Revision as of 03:34, 26 February 2018


Back to ANLY482 AY2017-18 Home Page

HOME

 

ABOUT US

 

PROJECT PROPOSAL

 

PROJECT FINDINGS

 

PROJECT MANAGEMENT

 

DOCUMENTATION

 


Data Preparation

As the data were received in separated sheets, it is necessary to perform some transformation before they are ready for deeper analysis. The team only has either aggregated counts such as total number of enquiries per quarter for each user or system logs. The team are not able to analyse these data as the total counts have do not have sufficient meaning and the system logs are too messy.

Therefore, the objective of the data preparation is to convert the system logs into an intermediary stage where it analysis of value can be done easily while retaining sufficient meaning.

For Exploratory Data Analysis

Users:

  • Created “Members_Days” variable by counting the number of days passed by 31 Dec 2017 since the account was created. With the new variable, the team can analyse whether being a member for a longer time has impact on other factors.
  • Removal of users who joined after 31st December 2017 as they do not have at least 2 quarters of data available for analysis.
  • Created Status variable into a binary variable with 1 representing an “active” user. Users who were previously labelled as “blacklisted” in the dataset are removed from analysis due to their restricted activity.

Subscription:

  • Created “Paid” variable as a binary variable with 1 representing paid and 0 representing free. Previously, these statuses were represented with strings.

Sessions:

  • Created “DaysOfWeek” with Sunday to Saturday being labelled from 1 to 7 respectively.
  • Created “Session_Weekdays” and “Session_Weekends” columns based on the value from “DaysOfWeek”.
  • Created “Hours” to convert the time into their respective hours.
  • Created “WMAE” by categorising time into four exclusive 6 hours slot starting from 0000 hrs. They are represented by 1, 2, 3 and 4 respectively.
  • Created columns such as “SE_E1”, “SE_E2”, “SE_E3”, “SE_E4”, “SE_D1”, “SE_D2”, “SE_D3” and “SE_D4” to indicate the frequencies of sessions taking place under the specific timeslot.
  • Created the columns “SE_DO” and “SE_EO” to indicate the total number of sessions taking place during weekdays and weekends.
  • Created “SE_TOTAL” to tabulate the sum of user sessions. The purpose of these transformation is to allow for an easier exploration on whether when the users utilise the portal has an impact on lead generation.

Listing:

  • Created “DaysOfWeek” with Sunday to Saturday being labelled from 1 to 7 respectively.
  • Created “Listing_Weekdays” and “Listing_Weekends” columns based on the value from “DaysOfWeek”.
  • Created Hours to convert the time into their respective hours.
  • Created WMAE by categorising time into four exclusive 6 hours slot starting from 0000 hrs.

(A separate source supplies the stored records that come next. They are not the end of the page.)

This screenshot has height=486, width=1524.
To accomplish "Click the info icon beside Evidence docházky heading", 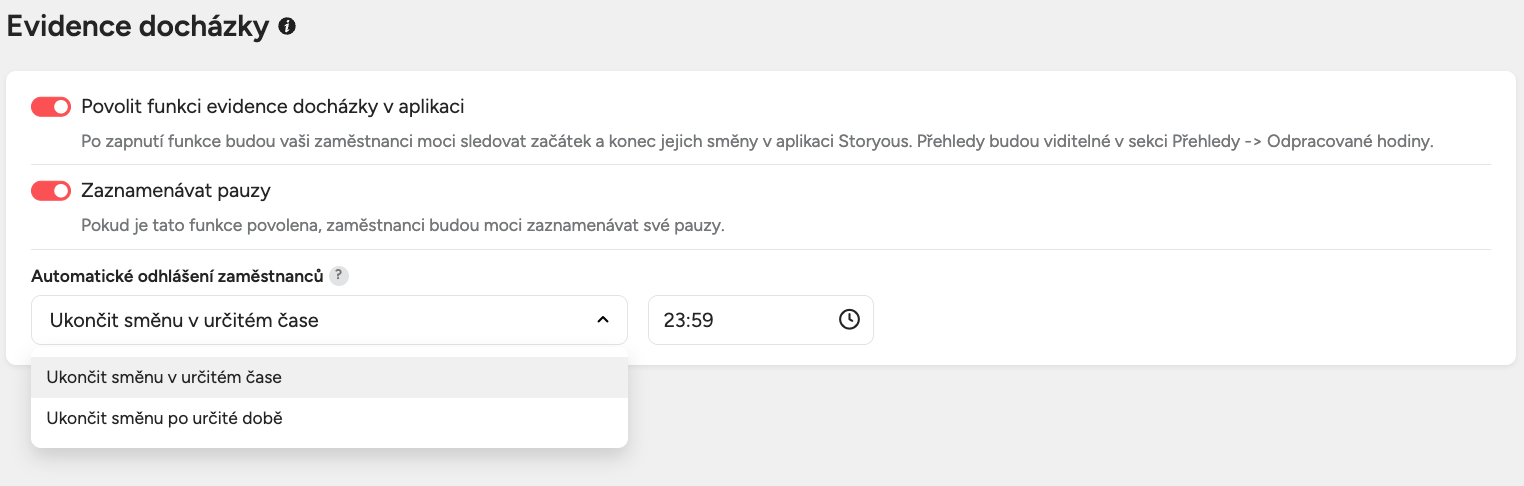I will 287,27.
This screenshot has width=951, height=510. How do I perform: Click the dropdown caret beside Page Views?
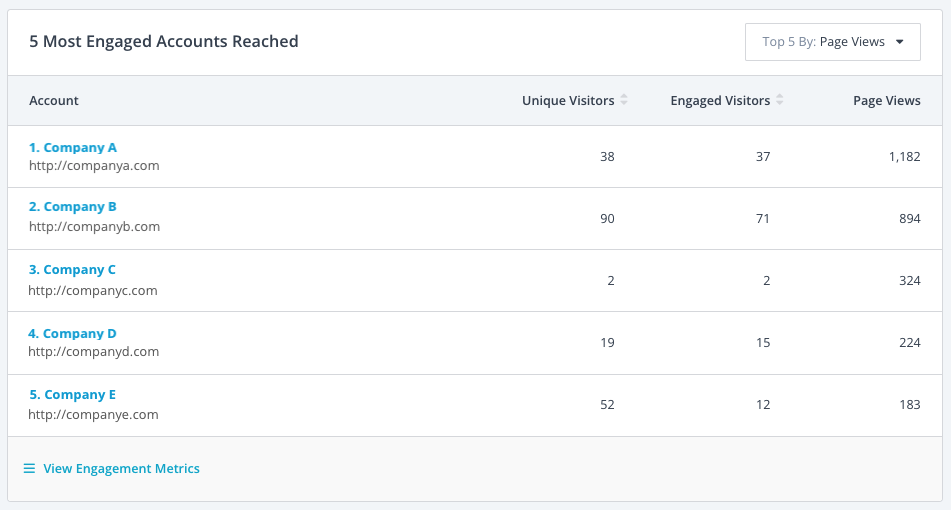click(x=900, y=42)
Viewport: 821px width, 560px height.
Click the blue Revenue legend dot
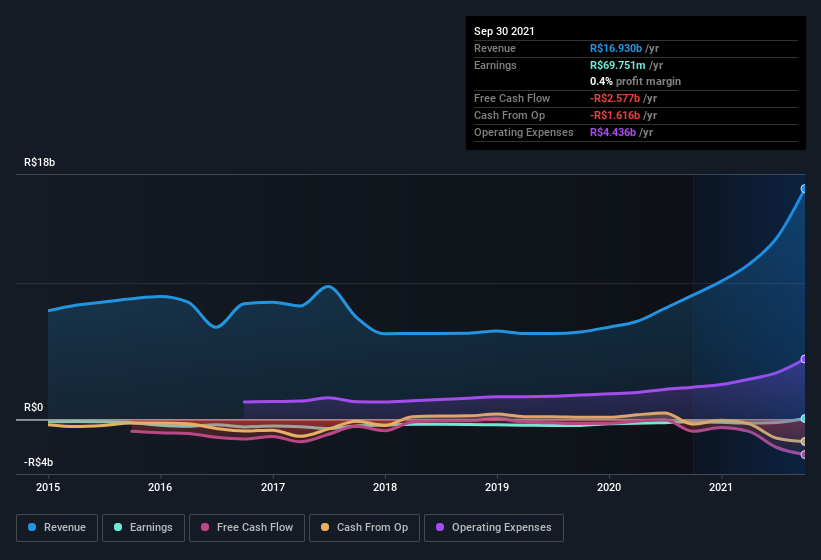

They are represented by 1, 2, 3 and 4 respectively.
  • Created columns such as “LI_E1”, “LI_E2”, “LI_E3”, “LI_E4”, “LI_D1”, “LI_D2”, ”LI_D3” and “LI_D4” to indicate the frequencies of user sessions taking place during each respective time slot.
  • Created the columns “LI_DO” and “LI_EO” to indicate the total number of sessions taking place during weekdays and weekends.
  • Created “LI_TOTAL” to tabulate the total sum of listings.
  • Created two binary variables - Sync and Organic to replace the original variable represented with strings.

Enquiries and Cobroke:

  • Enquiries and Cobroke are treated as the dependant variables.
  • These two variables were broken down in a similar manner to observe for any insights on the usage behaviours of home buyers.
  • These variables were binned to represent the days they were created with “DaysofWeek”. They are then sorted into the respective bins which reflect if the day is a weekday or weekend. The bins are “CO_DO”, “CO_EO”, “EN_DO” and “EN_EO”.
  • Hours were binned into 6 hours slot – beginning from 0000 hrs. They are represented with the numbers 1 (0000hrs to 0600hrs), 2 (0600hrs to 1200hrs), 3 (1200hrs to 1800hrs) and 4 (1800hrs to 0000hrs). Created columns such as “EN_E1”, “EN_E2”, “EN_E3”, “EN_E4”, “EN_D1”, “EN_D2”, “EN_D3” and “EN_D4” to indicate the frequencies of user sessions taking place during each respective time slot. This treatment was not given to Cobroke because the team focuses on the leads acquire from primary home buyers.
  • Created the columns “CO_DO”, “CO_EO”, “EN_DO” and “EN_EO” to indicate the total number of enquiries and cobroke request received during weekdays and weekends.
  • Created “EN_TOTAL” and “CO_TOTAL” by summing “DO” and “EO” variables to reflect the sum of enquiries and cobroke requests each user receives.

For Construction of Dashboard

As mentioned in the earlier section, the purpose of the dashboard is meant for internal communication within REO. Therefore, it is essential that key trends on agents’ behaviour can be observed at a glance.

For the purpose of co-creating with the project sponsor, the team had decided to prepare a draft for the interim presentation. This is to ensure that the team can have a firmer grasp of the sponsor’s requirement. Most importantly, this is to eliminate any possibility of disagreement during final delivery.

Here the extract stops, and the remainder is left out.